# [Task to complete]
The material below is to be copied exactly from the line with "This screenshot has height=222, width=422." up to and including the line with "The image size is (575, 323).", with nothing else kept and no pictures.
== Segment start ==
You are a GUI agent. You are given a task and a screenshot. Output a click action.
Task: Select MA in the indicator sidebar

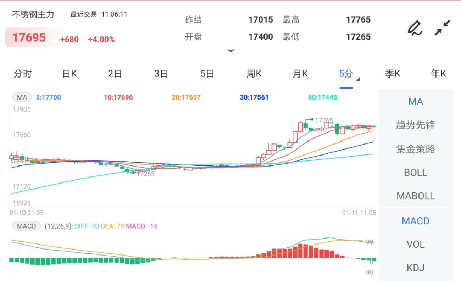coord(415,102)
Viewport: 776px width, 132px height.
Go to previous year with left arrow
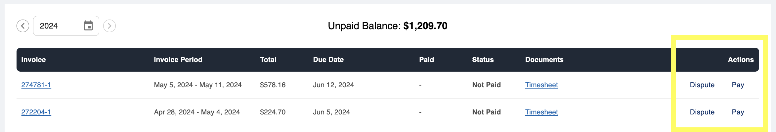coord(23,26)
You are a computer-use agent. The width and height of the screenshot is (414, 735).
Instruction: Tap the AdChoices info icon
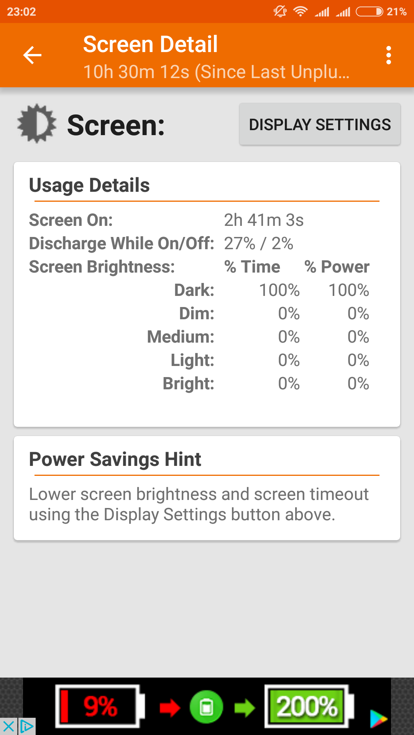(x=27, y=726)
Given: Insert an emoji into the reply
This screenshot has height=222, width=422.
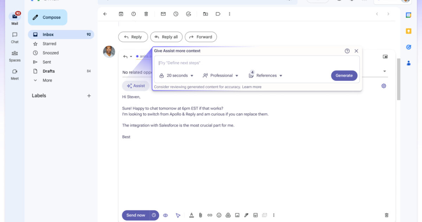Looking at the screenshot, I should [x=219, y=215].
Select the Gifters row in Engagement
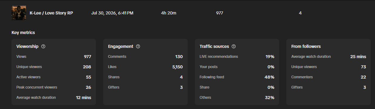Image resolution: width=375 pixels, height=109 pixels. point(145,87)
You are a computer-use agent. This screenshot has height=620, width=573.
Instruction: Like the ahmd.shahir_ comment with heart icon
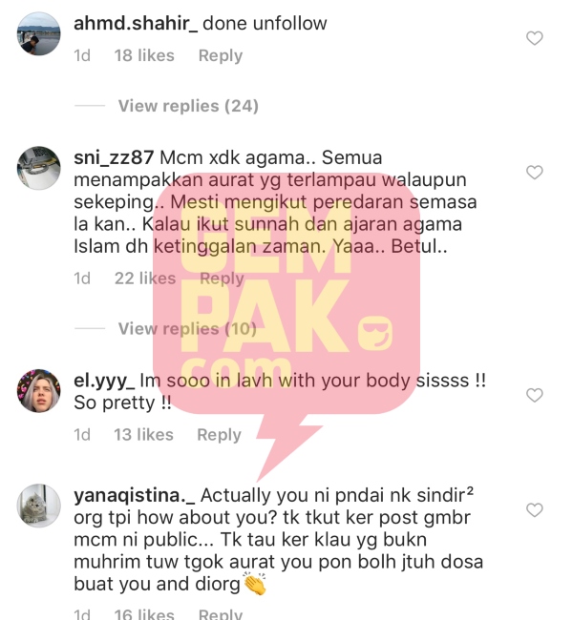[534, 38]
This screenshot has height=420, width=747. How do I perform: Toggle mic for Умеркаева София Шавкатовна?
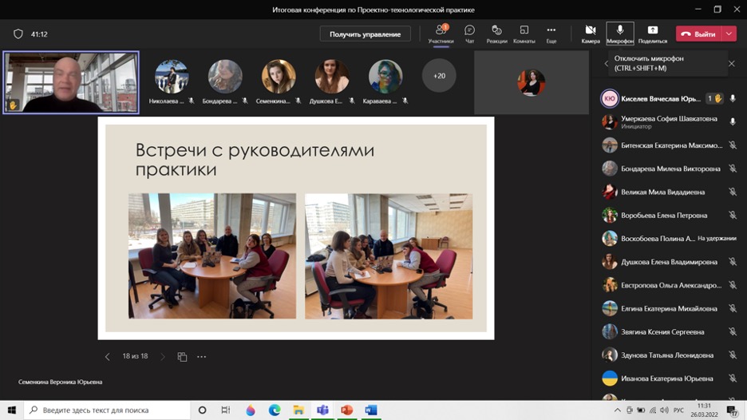[733, 122]

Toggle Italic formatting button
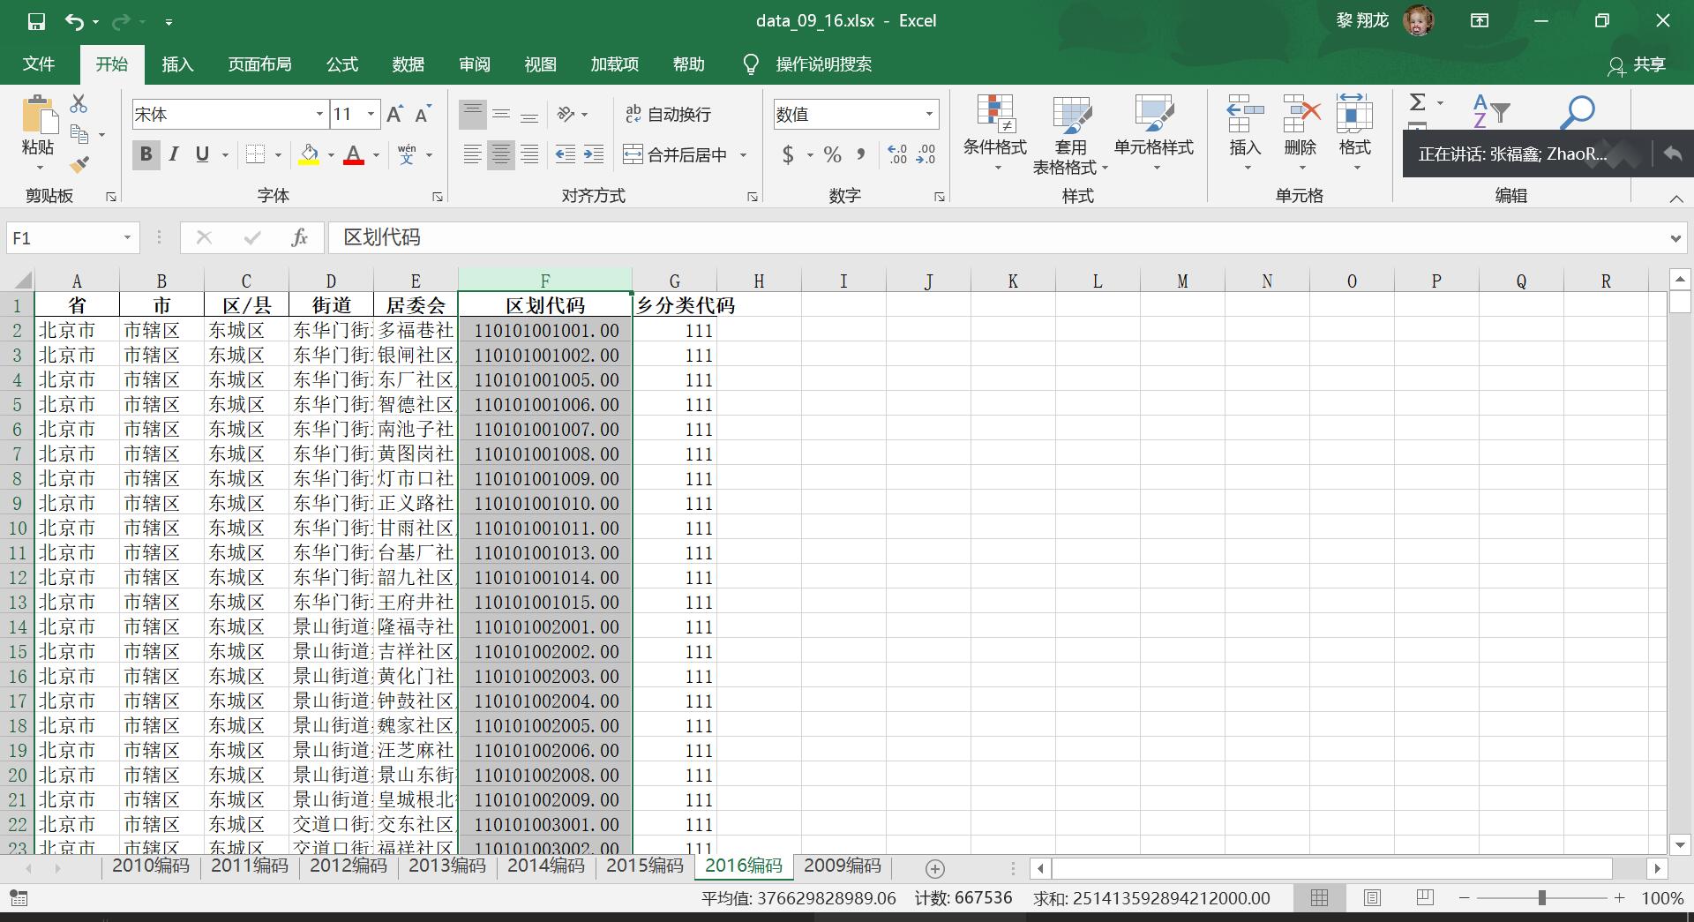(174, 155)
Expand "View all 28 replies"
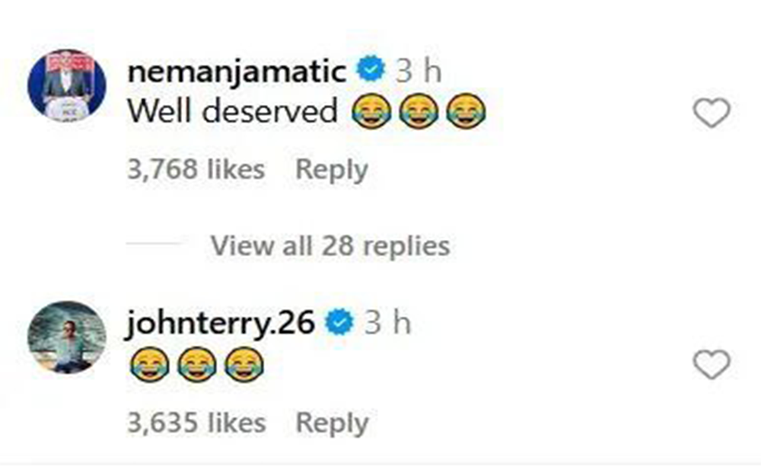Viewport: 761px width, 476px height. [x=330, y=245]
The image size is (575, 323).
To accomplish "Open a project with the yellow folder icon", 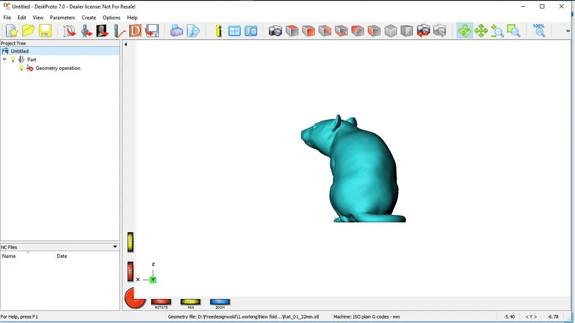I will coord(28,31).
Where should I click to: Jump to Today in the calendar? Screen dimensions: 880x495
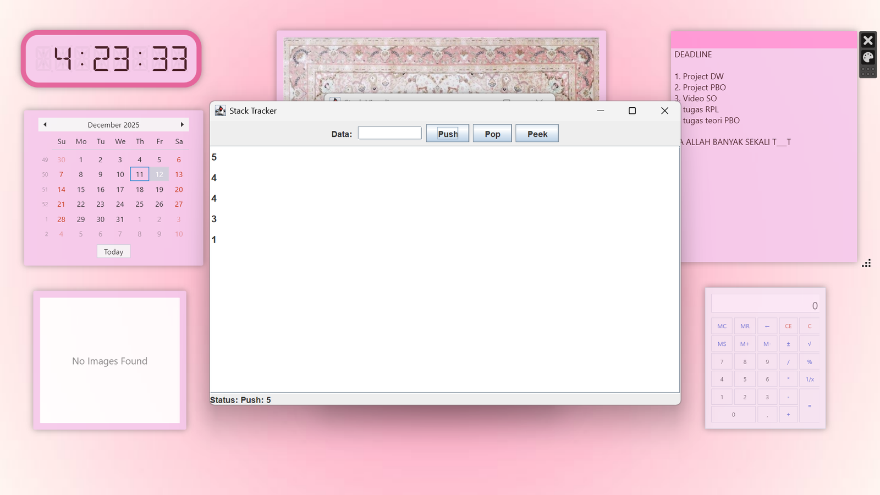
== Segment end ==
# [Exercise solution]
This screenshot has height=222, width=422.
Looking at the screenshot, I should [x=219, y=215].
Select the Gifters row in Engagement
Image resolution: width=375 pixels, height=109 pixels. point(145,87)
You are a computer-use agent. This screenshot has height=620, width=573.
Instruction: Like the ahmd.shahir_ comment with heart icon
[534, 38]
This screenshot has height=420, width=747. How do I perform: Toggle mic for Умеркаева София Шавкатовна?
[733, 122]

Toggle Italic formatting button
(174, 155)
Expand "View all 28 replies"
Viewport: 761px width, 476px height. [x=330, y=245]
The image size is (575, 323).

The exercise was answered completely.